Mike Gimbel, director of substance abuse education at Sheppard Pratt, said some parents might not think anything of buying a product that they assume is nothing more than canned air.

"They don't realize how dangerous it can be," he said, explaining that the cans contain a toxic mixture of compressed gases, coolants and cleaners.

Ryan's father, Philip Ryan, speaking by phone from his Perry Hall home, said that his son had long struggled with drug problems but that fatherhood had inspired him to get clean.

"He kept saying, `I want to be a good father just like you,'" said the elder Ryan, adding that his son had stopped using crack shortly before the baby's birth.

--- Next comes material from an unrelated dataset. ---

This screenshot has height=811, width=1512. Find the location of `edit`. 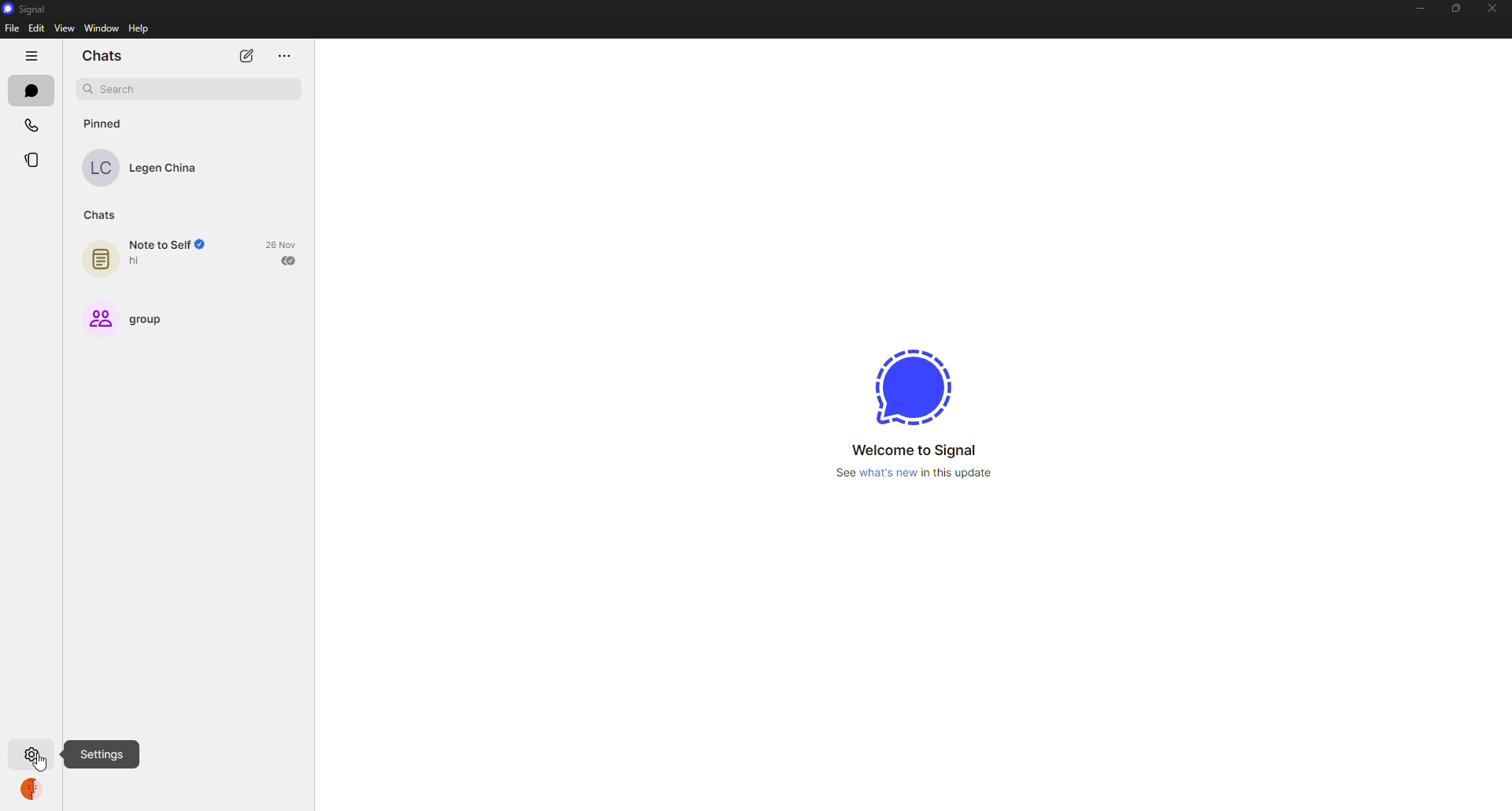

On Monday evening, Kenneth Ryan was watching the baby, Julian Woody, at the home of the child's mother in the 7600 block of Charlesmont Road in Dundalk.

Ryan told police that he inhaled a large quantity of cleaner and did not remember what happened next. He saw that Julian had been injured but said he did not know how the injury occurred, police said. Ryan alerted the mother and grandmother, and paramedics were called.